Decellularization of bovine anterior cruciate ligament tissues minimizes immunogenic reactions to alpha-gal epitopes by human peripheral blood mononuclear cells

Abstract

Rupture of ACL is a common injury. While the current surgical treatments are effective, many patients still suffer from precocious osteoarthritis, and there is an increasing interest in bioengineering approaches to improve ACL repair. Bovine collagen is a material currently in use for tissue engineering of ligaments. The alpha-gal epitopes found on bovine cells are a source of immunogenic stimulus for human cells. In this study, we wished to determine if those epitopes could be removed sufficiently to mitigate an immunogenic response using either a decellularization protocol or decellularization followed by alpha-galactosidase treatment.
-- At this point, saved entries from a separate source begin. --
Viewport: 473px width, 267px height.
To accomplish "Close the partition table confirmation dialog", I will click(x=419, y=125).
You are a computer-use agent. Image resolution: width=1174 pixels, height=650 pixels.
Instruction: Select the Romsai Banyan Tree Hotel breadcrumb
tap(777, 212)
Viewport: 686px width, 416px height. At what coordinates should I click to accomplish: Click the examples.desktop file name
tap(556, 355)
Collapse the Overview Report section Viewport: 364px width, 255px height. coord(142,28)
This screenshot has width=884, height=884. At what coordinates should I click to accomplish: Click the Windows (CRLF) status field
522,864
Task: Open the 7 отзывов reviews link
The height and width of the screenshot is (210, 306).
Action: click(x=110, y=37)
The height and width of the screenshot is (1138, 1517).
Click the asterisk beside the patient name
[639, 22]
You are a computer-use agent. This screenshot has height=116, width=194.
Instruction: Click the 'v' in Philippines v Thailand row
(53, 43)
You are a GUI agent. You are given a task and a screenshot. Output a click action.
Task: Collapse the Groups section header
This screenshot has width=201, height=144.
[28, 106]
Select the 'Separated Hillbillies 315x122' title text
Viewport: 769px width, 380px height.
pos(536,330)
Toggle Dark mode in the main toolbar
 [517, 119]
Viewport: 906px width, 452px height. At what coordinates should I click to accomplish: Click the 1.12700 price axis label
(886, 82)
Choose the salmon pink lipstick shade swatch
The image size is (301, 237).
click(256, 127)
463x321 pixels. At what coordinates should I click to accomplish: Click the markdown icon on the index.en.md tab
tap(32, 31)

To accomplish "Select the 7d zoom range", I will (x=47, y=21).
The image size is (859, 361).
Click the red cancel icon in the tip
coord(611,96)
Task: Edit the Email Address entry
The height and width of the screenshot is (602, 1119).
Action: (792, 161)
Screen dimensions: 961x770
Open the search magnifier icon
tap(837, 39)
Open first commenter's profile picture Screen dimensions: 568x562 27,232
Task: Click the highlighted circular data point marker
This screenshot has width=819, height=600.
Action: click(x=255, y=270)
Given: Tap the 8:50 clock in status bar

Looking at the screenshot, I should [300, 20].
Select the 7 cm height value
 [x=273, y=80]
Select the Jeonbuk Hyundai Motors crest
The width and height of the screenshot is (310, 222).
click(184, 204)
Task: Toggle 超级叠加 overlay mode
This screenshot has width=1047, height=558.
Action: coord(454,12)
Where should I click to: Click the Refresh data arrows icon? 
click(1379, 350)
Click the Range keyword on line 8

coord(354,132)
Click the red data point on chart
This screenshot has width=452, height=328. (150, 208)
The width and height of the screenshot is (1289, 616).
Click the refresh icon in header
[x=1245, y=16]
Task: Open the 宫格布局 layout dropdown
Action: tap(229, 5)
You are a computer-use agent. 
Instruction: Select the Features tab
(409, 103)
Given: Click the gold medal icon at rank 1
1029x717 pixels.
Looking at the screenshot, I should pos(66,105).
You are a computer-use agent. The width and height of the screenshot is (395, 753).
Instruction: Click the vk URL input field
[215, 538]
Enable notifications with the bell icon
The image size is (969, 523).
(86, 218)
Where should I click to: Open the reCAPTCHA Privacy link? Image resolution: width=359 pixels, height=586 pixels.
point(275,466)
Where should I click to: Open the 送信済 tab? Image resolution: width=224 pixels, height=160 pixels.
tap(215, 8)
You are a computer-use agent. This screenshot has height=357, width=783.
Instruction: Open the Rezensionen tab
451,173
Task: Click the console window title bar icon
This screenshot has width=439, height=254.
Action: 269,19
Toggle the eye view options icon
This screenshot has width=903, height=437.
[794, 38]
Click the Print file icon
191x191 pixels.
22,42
Bovine ACLs were treated with Triton-X, sodium deoxycholate, ribonuclease, and deoxyribonuclease to remove cells. A subset of the decellularized tissues was further treated with alpha-galactosidase. Human peripheral blood mononuclear cells (PBMCs) were exposed to untreated, decellularized, and alpha-galactosidase-treated tissues, and PBMC migration and IL-6 release were measured. PBMCs were significantly more attracted to untreated ACL compared to decellularized or alpha-galactosidase-treated tissue, but no difference was seen between the two treatment groups. PBMCs also released significantly more IL-6 when exposed to untreated tissue compared to decellularized ACL or alpha-galactosidase-treated ACL, but no difference was seen between the two treatment groups. Immunohistochemistry using anti-alpha-gal antibody detected the epitopes throughout the untreated ACL, but similar areas of reaction were not seen on decellularized or alpha-galactosidase-treated ACL. These results suggest that our decellularization protocol minimizes the immunogenic reactions of human PBMCs to bovine ACL tissue. Therefore, decellularized bovine ACL tissue may be a safe, effective biomaterial for ACL injury treatments.